In this example i allocate an array of Test(Aligned)-Structs and compare the memory addresses of the last element to see the difference.
Using struct arrays results in one memory-block housing all the struct-data one after an other ('physically'). Accessing the last elements of the the array will show us the difference size-consumption.
1) the 9-value being written to the last element in Test-array to address 0xc84(3204 decimal)
2) the 6-value being written to the laste lement in TestAligned-array to address 0x7d7 (2007 decimal)
This makes a difference of 1197bytes just by reordering the data-structure which can add up quite a lot.
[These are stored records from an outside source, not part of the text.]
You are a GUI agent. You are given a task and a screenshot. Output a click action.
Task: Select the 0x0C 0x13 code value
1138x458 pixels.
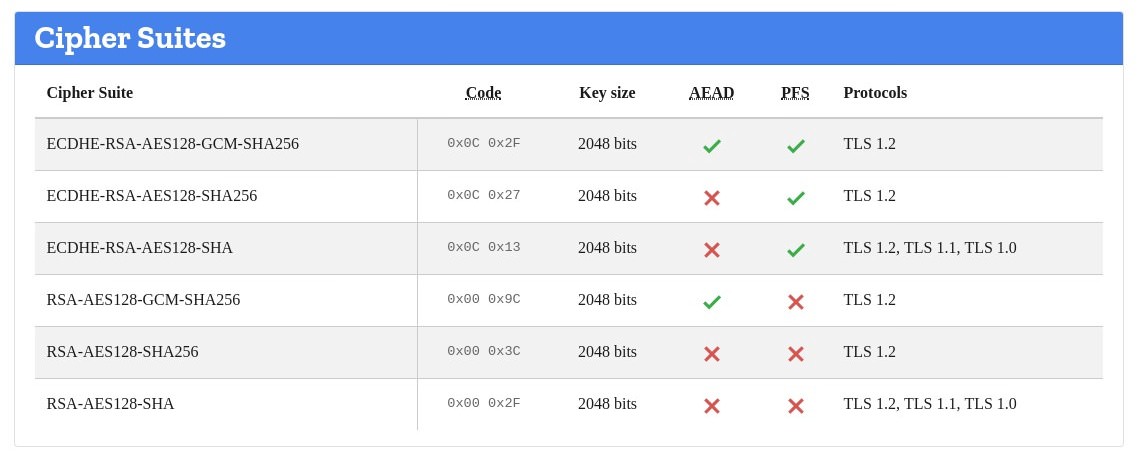[483, 247]
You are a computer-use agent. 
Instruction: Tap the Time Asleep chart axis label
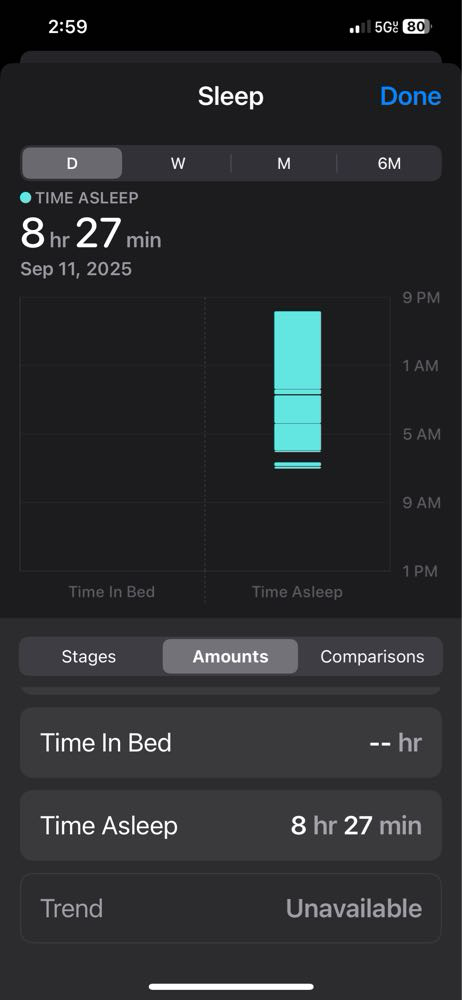point(297,592)
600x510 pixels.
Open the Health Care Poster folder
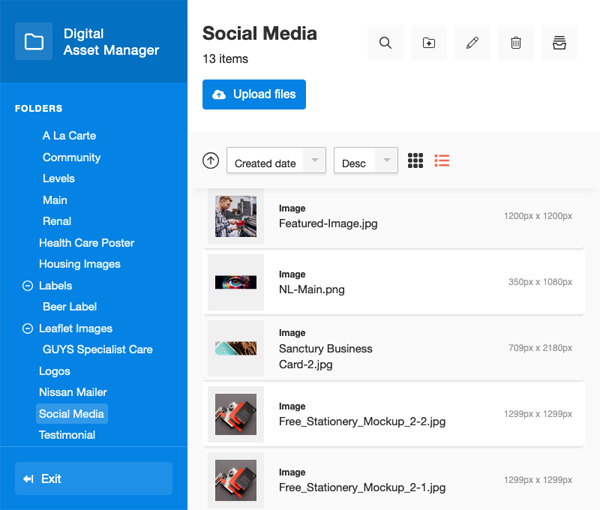click(x=86, y=243)
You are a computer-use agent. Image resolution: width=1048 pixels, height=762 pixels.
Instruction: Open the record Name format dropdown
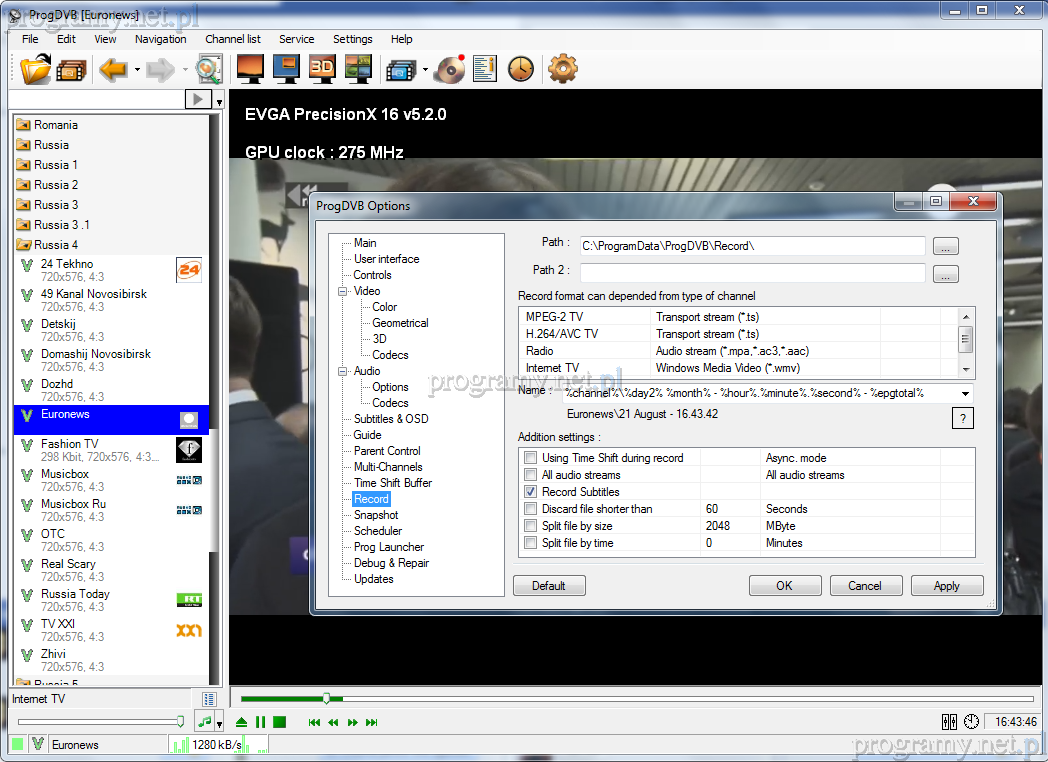tap(965, 394)
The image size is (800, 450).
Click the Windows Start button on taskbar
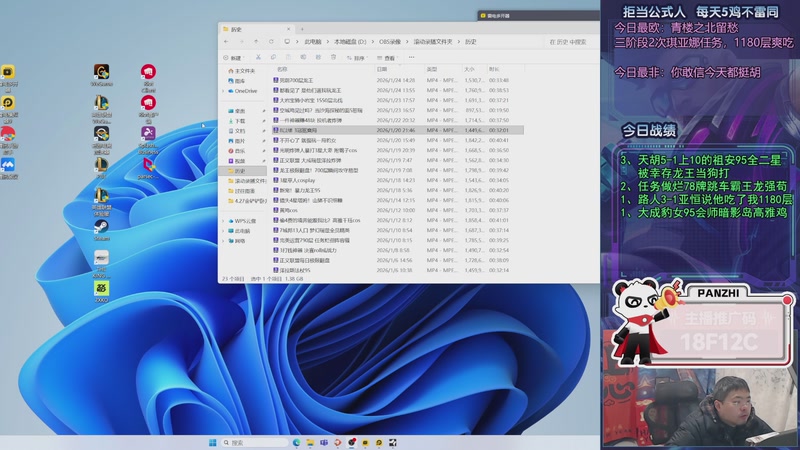tap(212, 442)
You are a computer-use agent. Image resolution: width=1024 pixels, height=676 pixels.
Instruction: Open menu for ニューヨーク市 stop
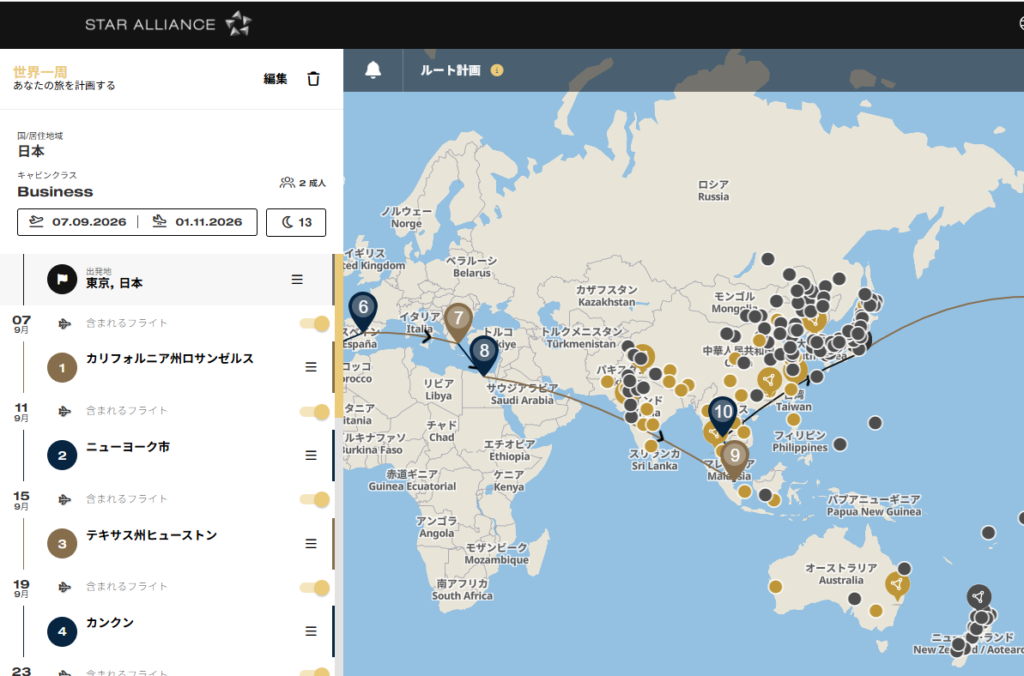(x=311, y=455)
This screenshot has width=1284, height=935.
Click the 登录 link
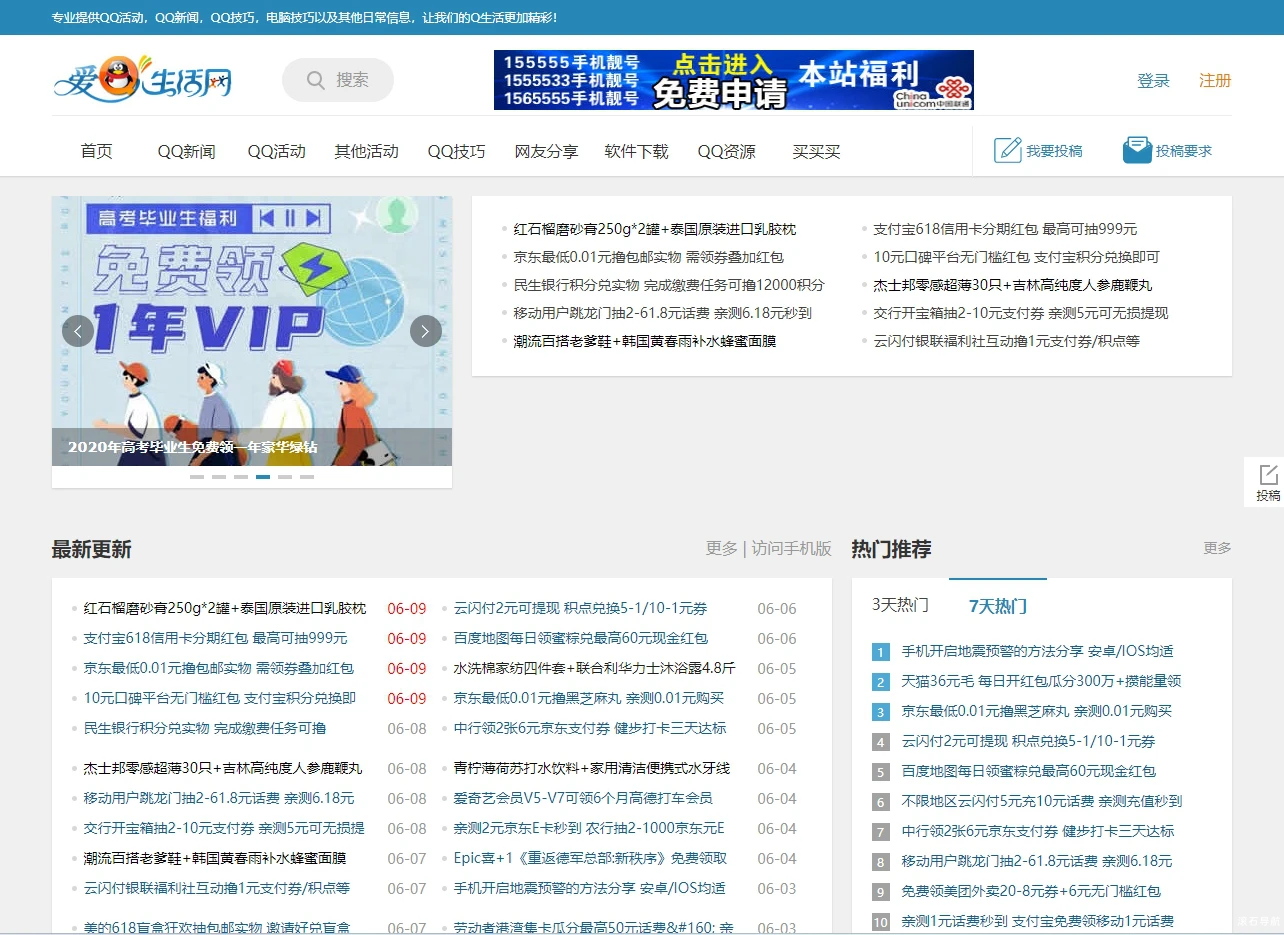(x=1153, y=81)
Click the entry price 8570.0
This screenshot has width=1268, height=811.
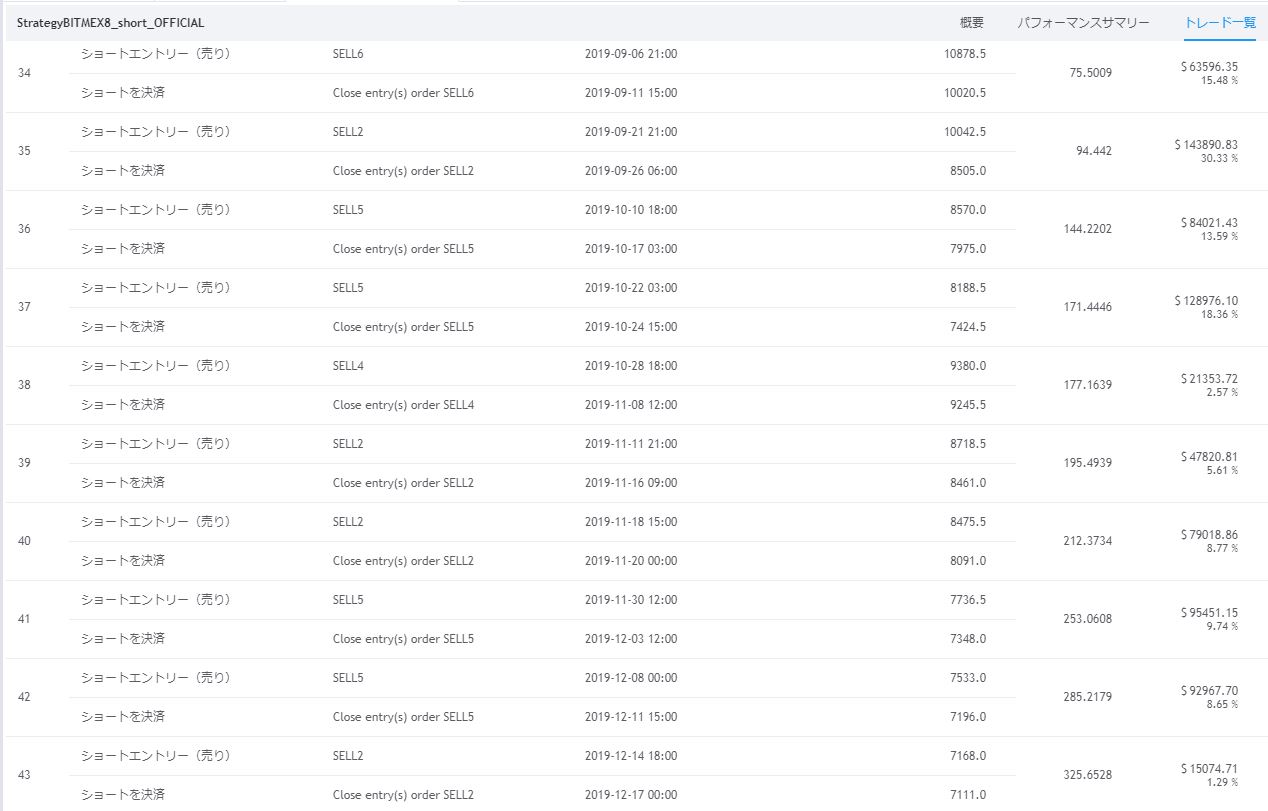965,210
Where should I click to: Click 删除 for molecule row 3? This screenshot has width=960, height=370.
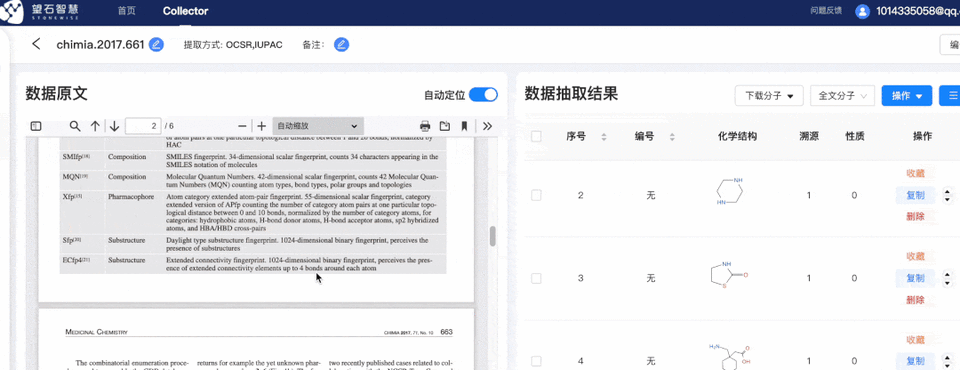pyautogui.click(x=915, y=300)
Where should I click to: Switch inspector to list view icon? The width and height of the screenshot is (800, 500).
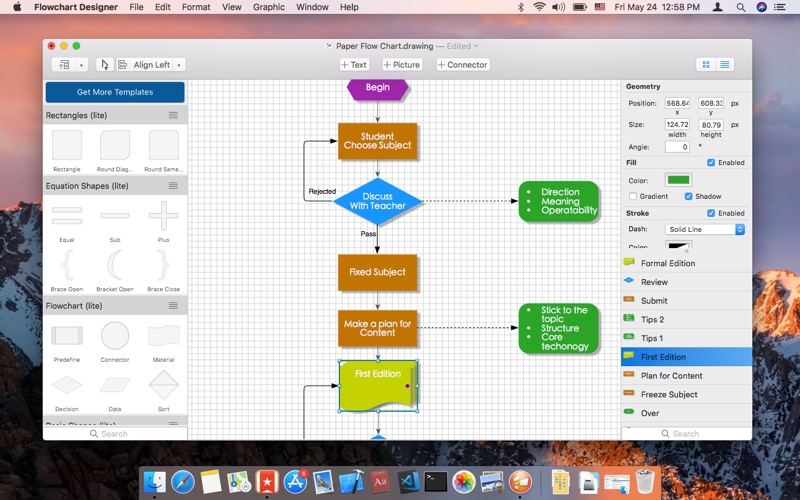(x=725, y=65)
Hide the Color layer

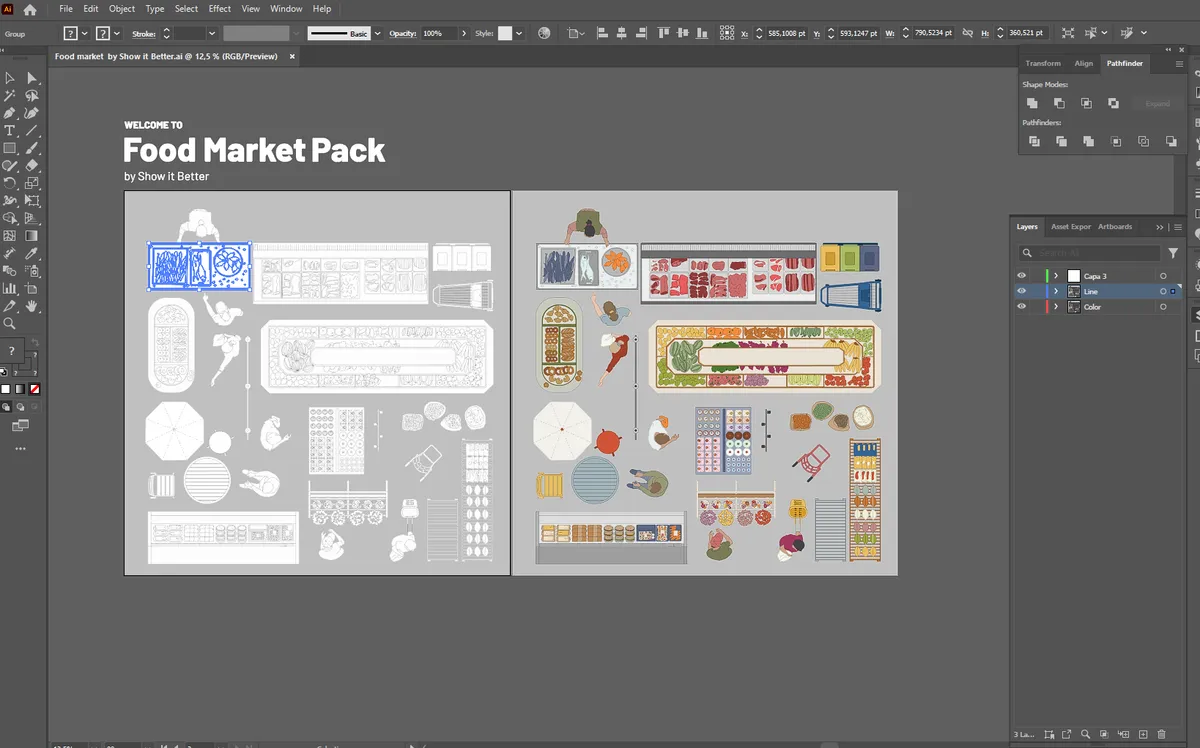point(1021,307)
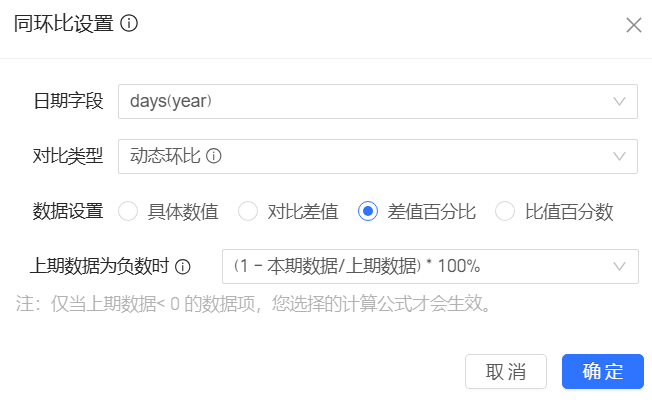The image size is (652, 404).
Task: Click the 对比类型 field label
Action: 68,156
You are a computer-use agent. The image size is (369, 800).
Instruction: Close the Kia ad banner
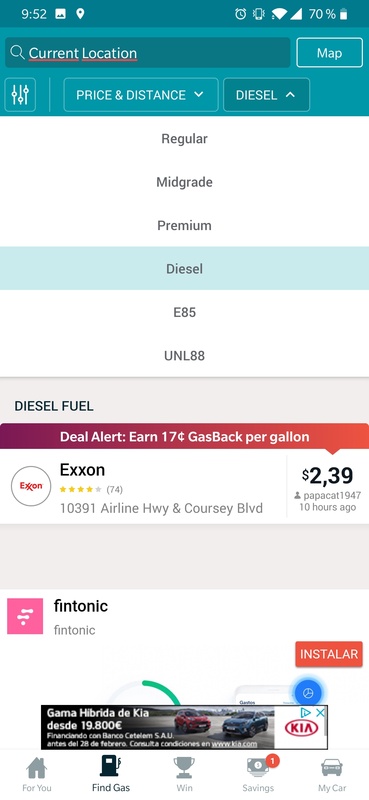pos(321,713)
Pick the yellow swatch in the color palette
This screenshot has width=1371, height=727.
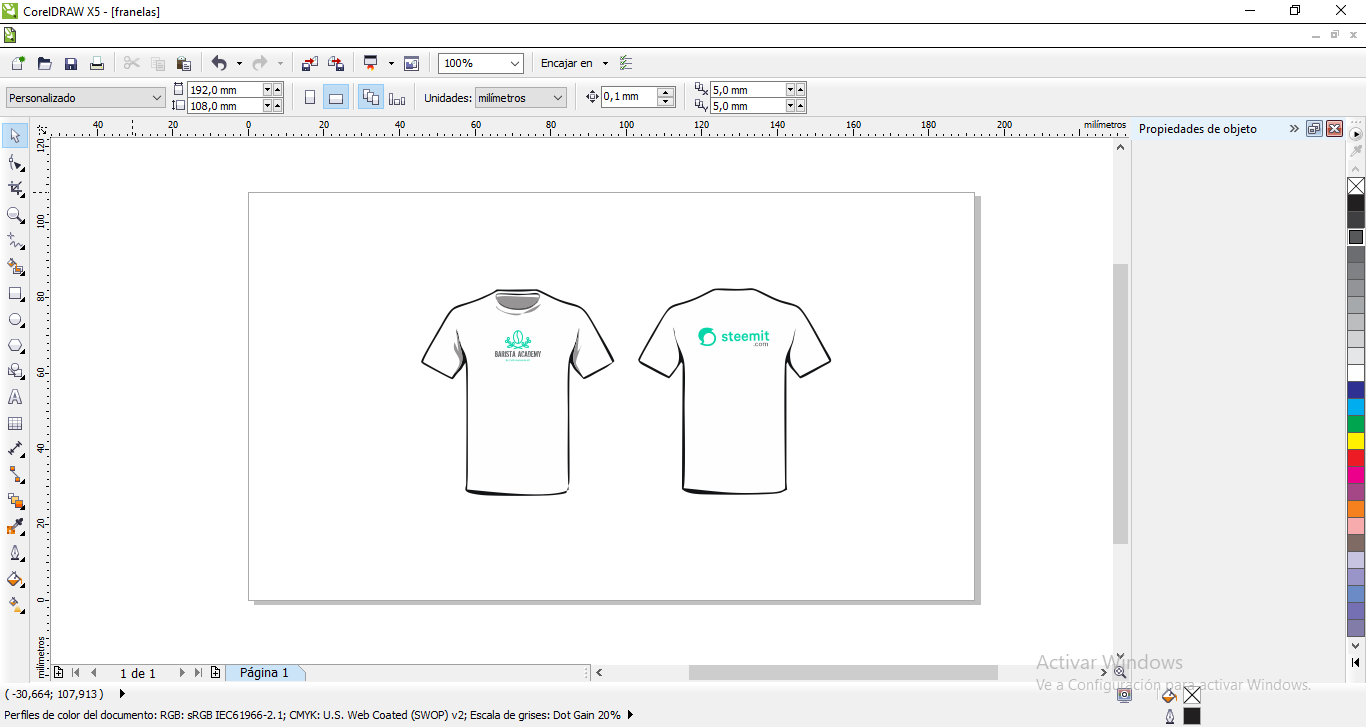[1356, 441]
Same is true for storing the data within classes instead of structs:
Arrays of classes are basically arrays of pointers to the data, so here the assembly first need to point to the address of the object(in this case there are 100different) and after wards set the data in this address-space:
1) write 9-value to position 0x20(32 decimal)
2) write 6-value to position 0x17(23 decimal)
You see there is a 32-23=9bytes difference per object (to access this address). Is this case you should actually add another 3bytes due to alignment after the last byte in Test-Class.
I guess it is something everybody no matter if using c-structs or c#-structs/classes should be aware of.